Page:Revue des Deux Mondes - 1906 - tome 33.djvu/733

Le texte de cette page a été corrigé et est conforme au fac-similé.

dynastie ne serait pas assuré. C’est la tâche à laquelle il se consacra. Par malheur, pour lutter contre des pronunciamientos militaires, il eût fallu être un soldat et il ne sut pas se faire pardonner de ne l’être pas : il indispose l’armée en créant deux places de capitaine-général en remplacement de celle laissée vacante par la mort de Narvaez, au profit du marquis de Novalisches (Pavia) et du marquis de la Habaña (Concha), et il exaspère la marine en incitant à sa tête un civil, Martin Belda, odieux aux officiers de la flotte. La conséquence de ces mesures fut de faire passer dix-huit officiers généraux à la révolution. A la Cour même, le Cabinet ne trouvait qu’un appui précaire. La Reine lui avait imposé, au ministère des Colonies, son amant Marfori, que son incapacité n’avait pas permis d’y maintenir et qu’elle avait alors nommé Intendant de la Liste civile, se débarrassant ainsi du même coup d’un censeur importun, le comte Puñon Rostro. La situation n’était pas meilleure aux Cortès ; l’animosité régnait là où l’action de Narvaez avait établi l’accord et le nouveau ministre fut obligé de les suspendre.
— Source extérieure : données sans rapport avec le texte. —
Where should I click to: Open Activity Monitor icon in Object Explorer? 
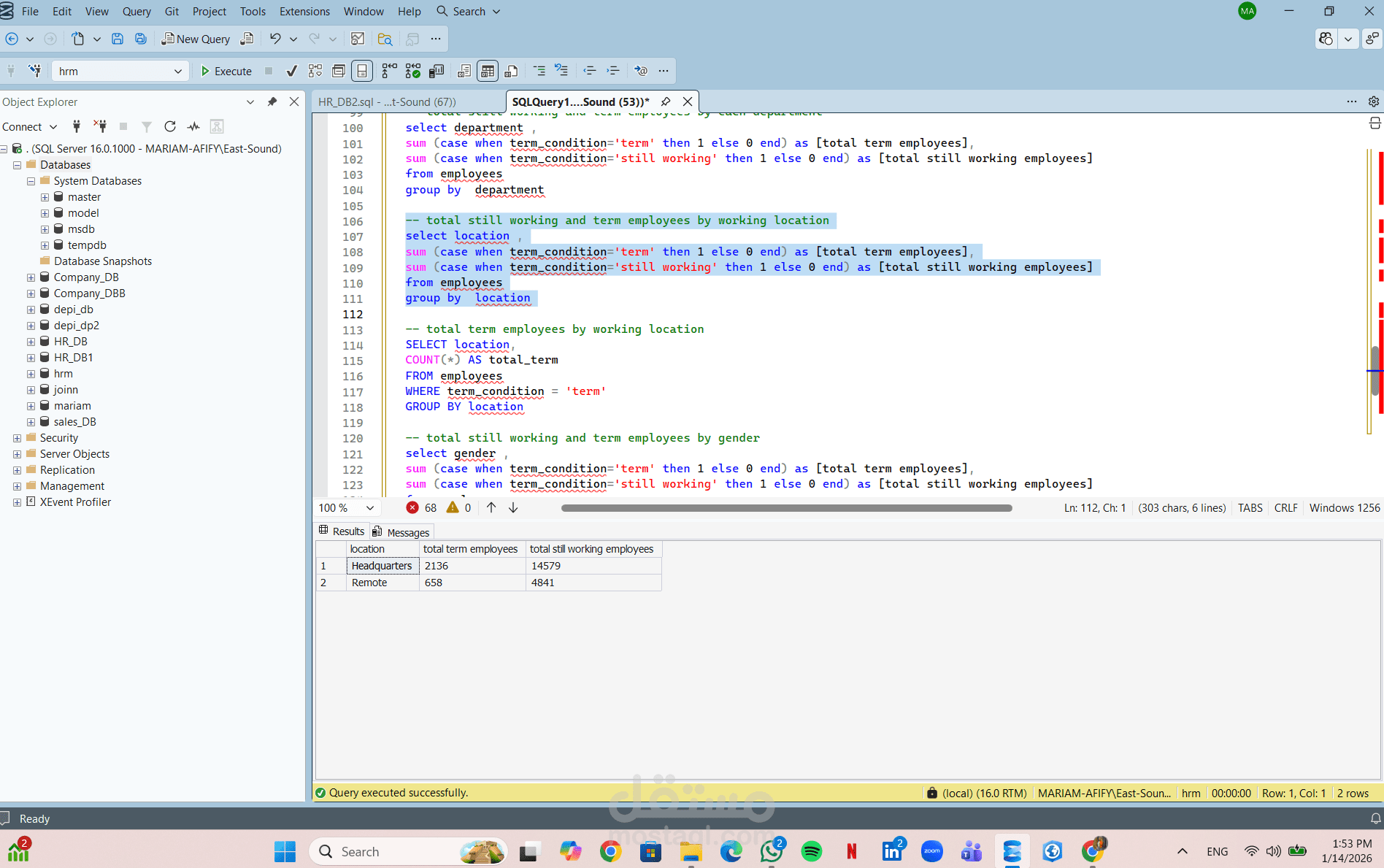pyautogui.click(x=193, y=126)
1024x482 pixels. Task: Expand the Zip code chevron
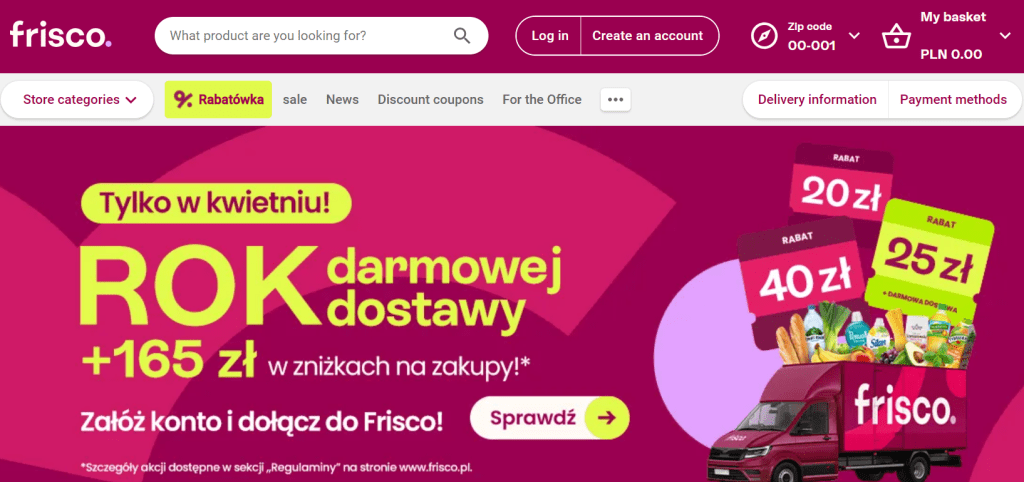[x=854, y=35]
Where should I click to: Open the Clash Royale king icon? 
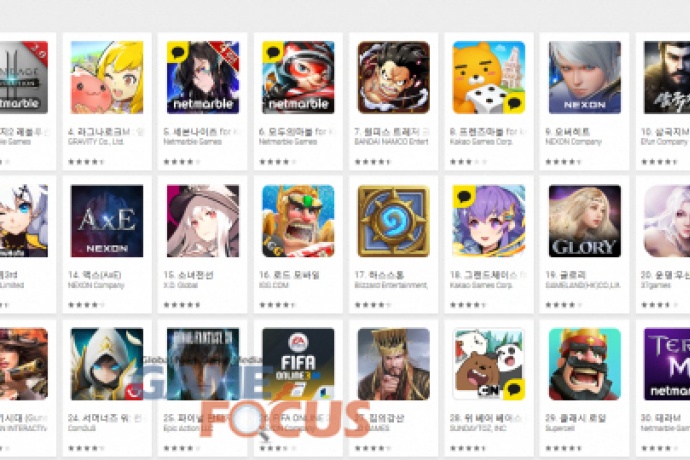[x=585, y=364]
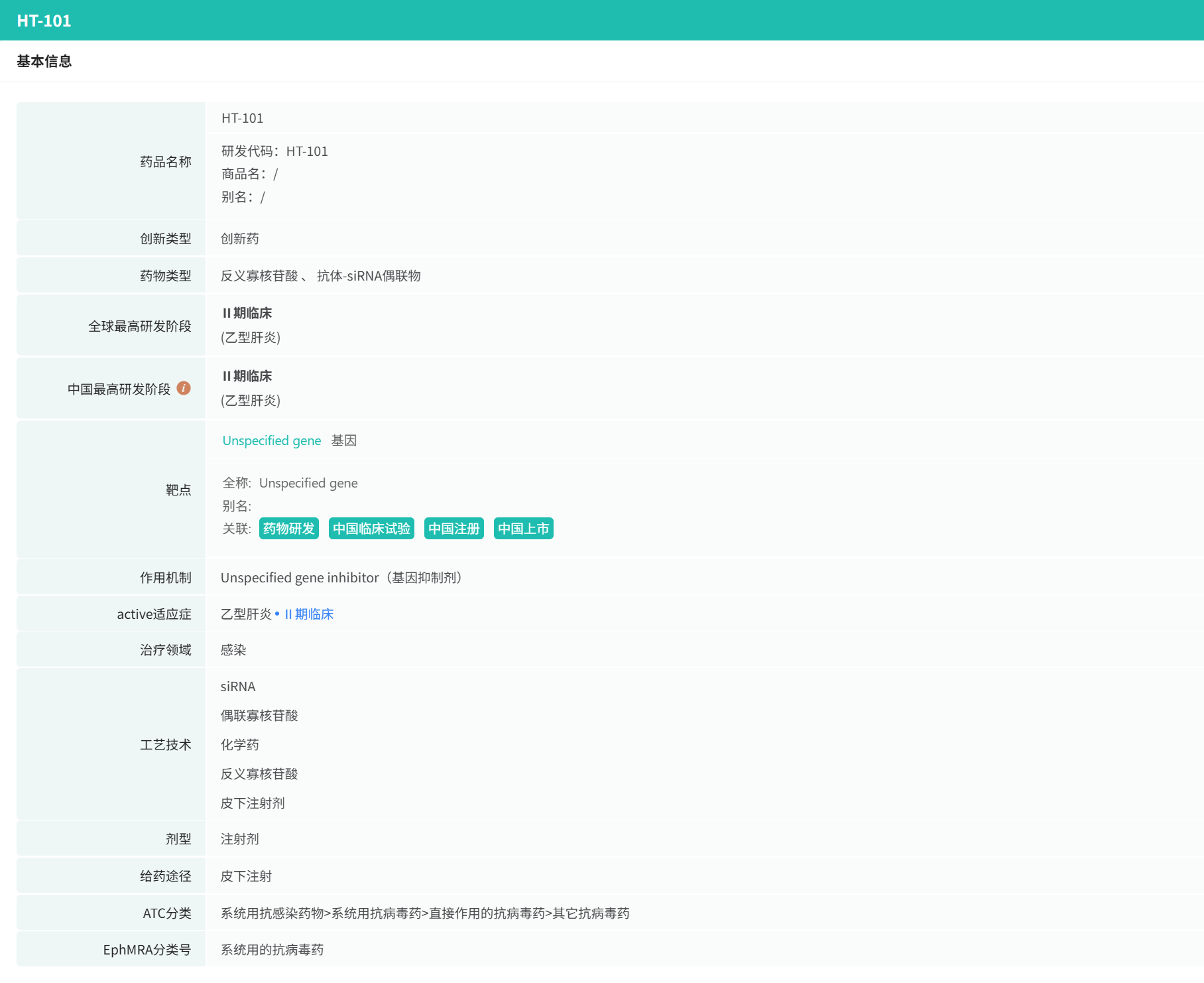Click the 靶点 row label
This screenshot has width=1204, height=983.
coord(178,490)
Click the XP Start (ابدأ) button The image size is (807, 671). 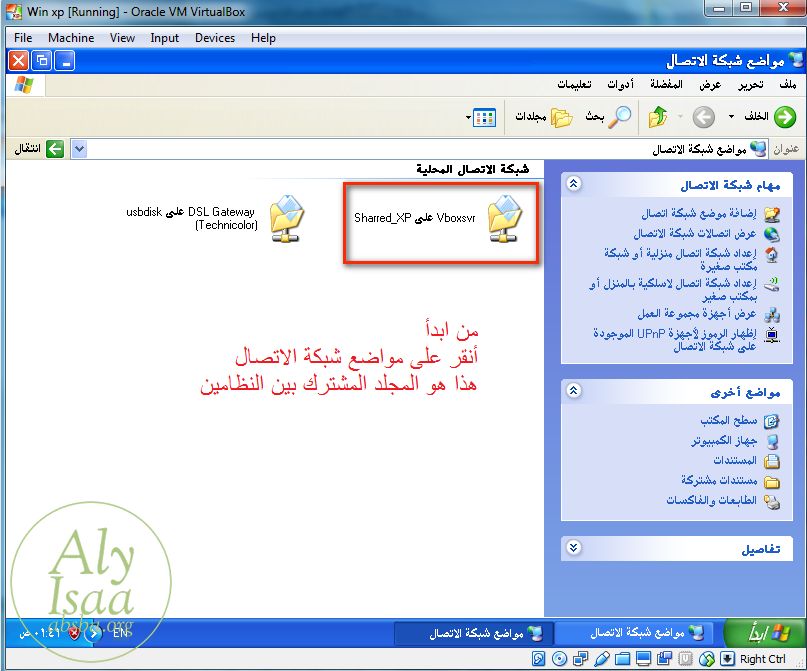[x=759, y=632]
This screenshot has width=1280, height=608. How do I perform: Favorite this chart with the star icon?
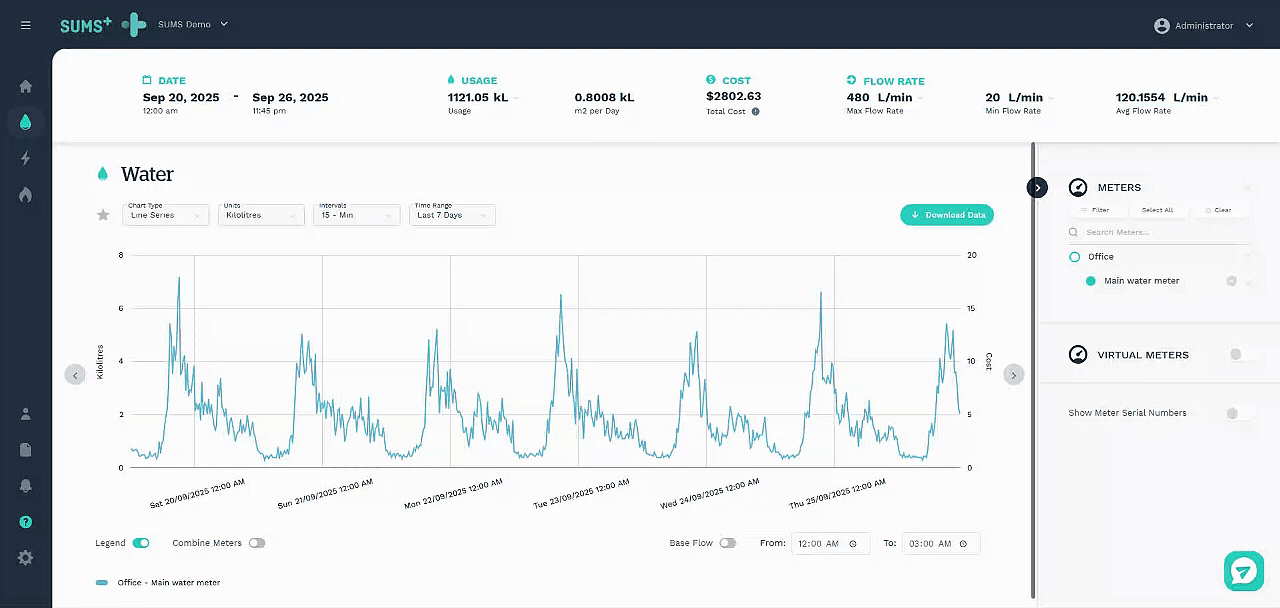(102, 215)
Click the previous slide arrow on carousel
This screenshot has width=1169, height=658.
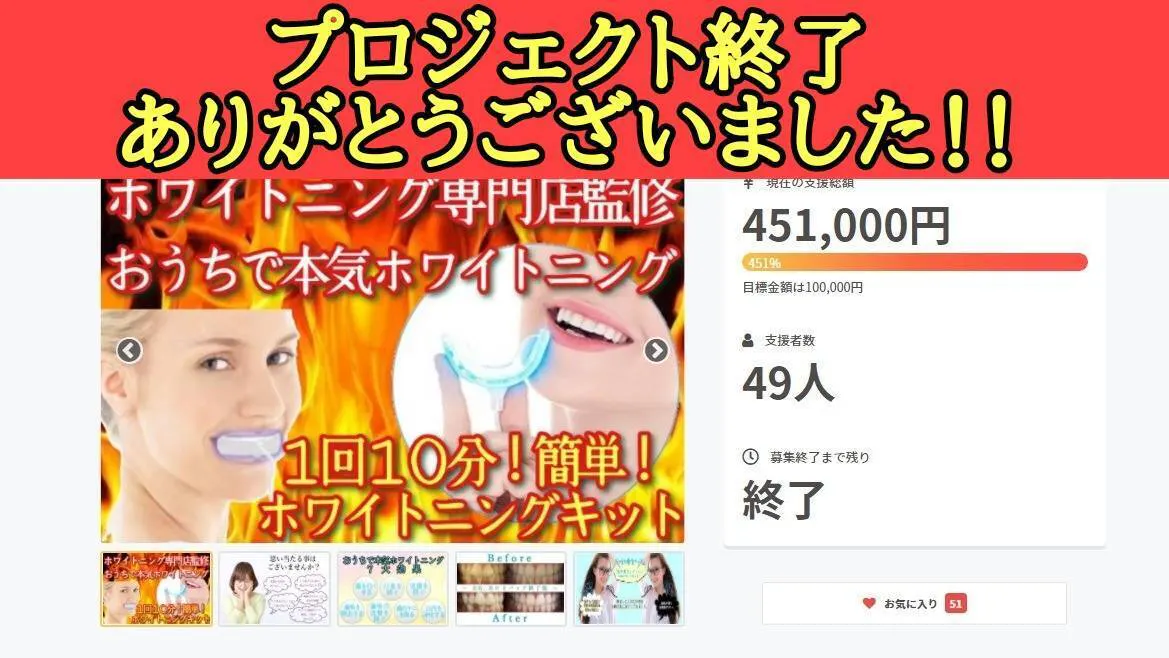click(x=129, y=350)
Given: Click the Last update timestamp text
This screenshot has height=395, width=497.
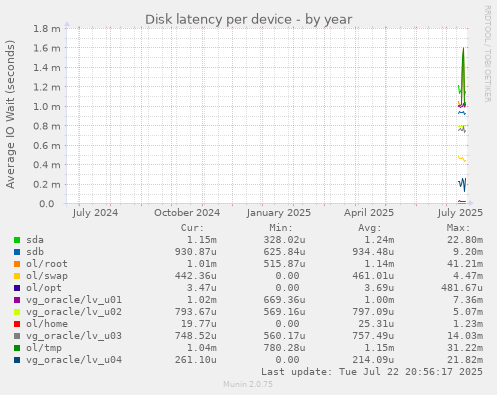Looking at the screenshot, I should [372, 372].
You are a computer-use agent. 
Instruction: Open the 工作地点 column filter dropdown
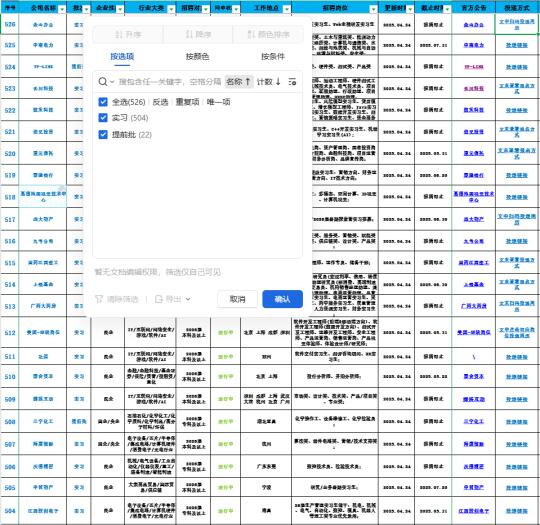(287, 9)
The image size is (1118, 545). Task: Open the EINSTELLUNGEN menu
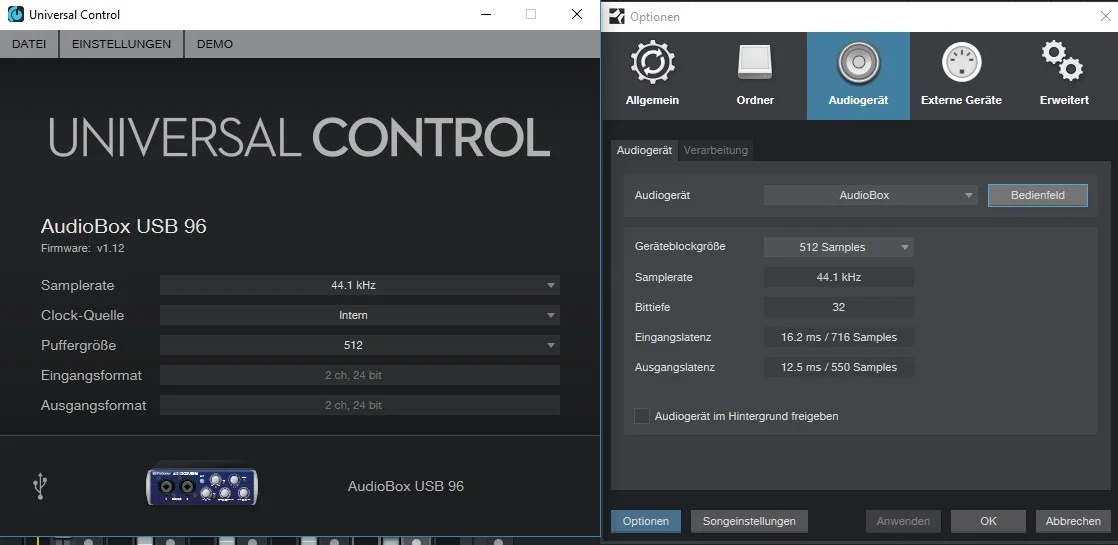[x=121, y=44]
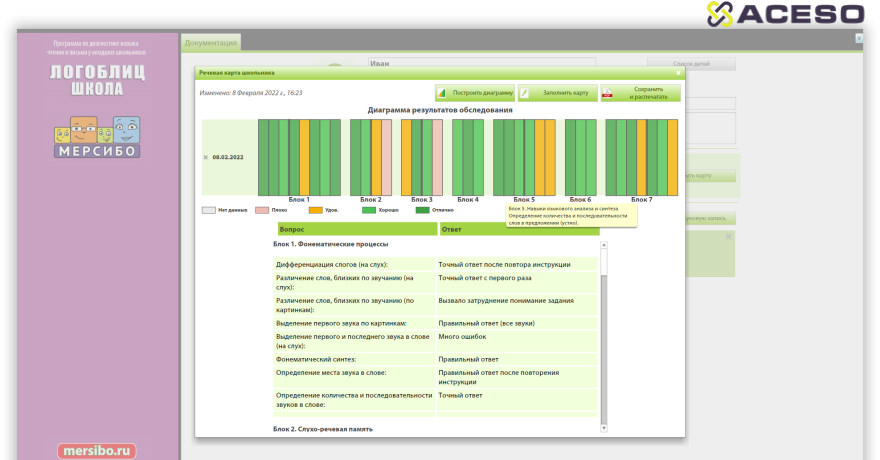The width and height of the screenshot is (880, 460).
Task: Click the Хорошо light green legend swatch
Action: pos(369,210)
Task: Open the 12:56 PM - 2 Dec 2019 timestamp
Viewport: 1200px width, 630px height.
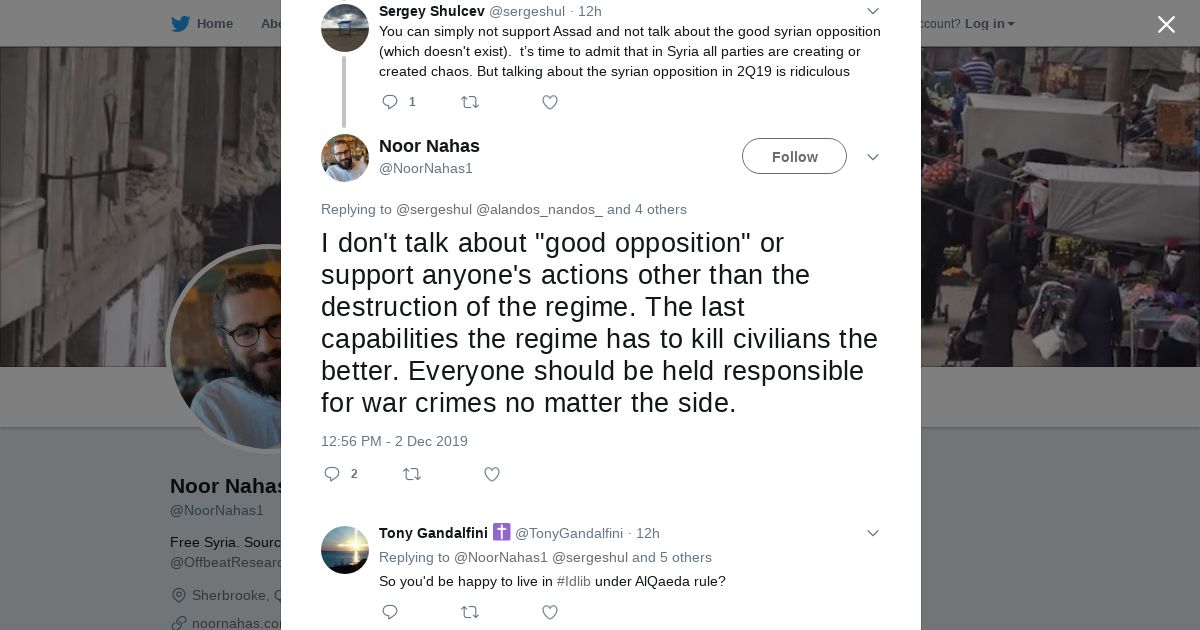Action: pyautogui.click(x=394, y=441)
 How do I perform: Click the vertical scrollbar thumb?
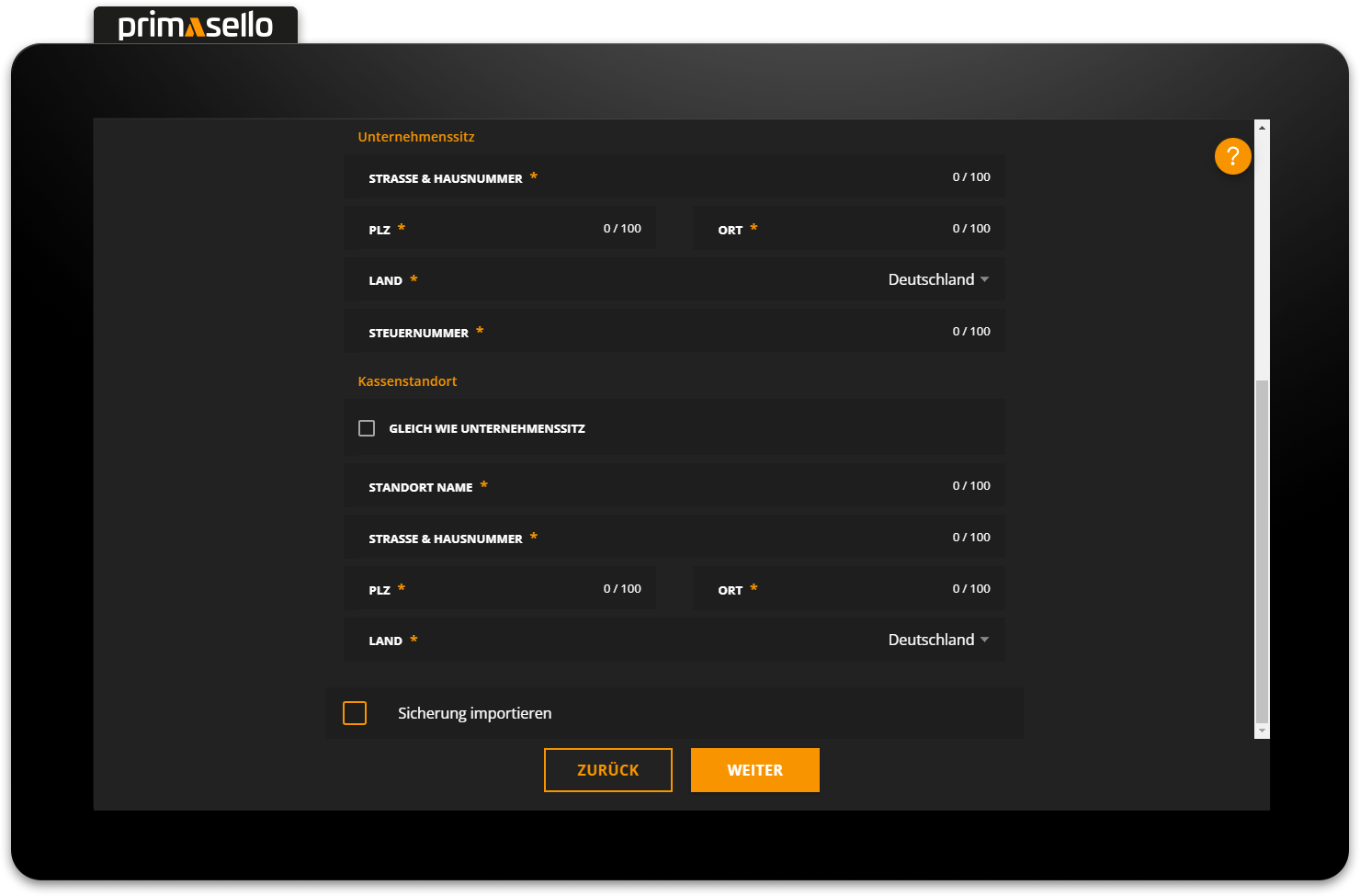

Il fut amené à des décisions plus graves. Le général Serrano étant revenu à Madrid un peu malgré lui avec sa femme malade, désireuse d’être soignée par son médecin ordinaire, les généraux unionistes le décidèrent à organiser un pronunciamiento plus sérieux que tous les précédens : Dulce partirait clandestinement de la capitale à la tête de deux escadrons de cavalerie ; Serrano, avec quelques compagnies d’infanterie, irait à la Granja pendant la nuit, surprendre la Reine dans son sommeil, lui arracher une abdication, proclamer un gouvernement provisoire et convoquer des Cortès constituantes. En même temps, des troupes appartenant à la garnison de Grenade se seraient prononcées, des guérillas se seraient formés en Catalogne, le tout organisé avec le concours actif et même pécuniaire de Montpensier. Le gouvernement fut informé par des rapports de police, c’est-à-dire par des preuves qui n’étaient pas de celles qu’on peut produire en justice. Un premier parti était de laisser le complot arriver à un commencement d’exécution, et de le réprimer avec une vigueur qui eût rendu à l’autorité royale son prestige et rétabli l’ordre pour longtemps. D’autres pensèrent qu’il suffirait d’écarter de Madrid, par un ordre ministériel, les officiers suspects. Gonzalès Bravo aima mieux prévenir que réprimer.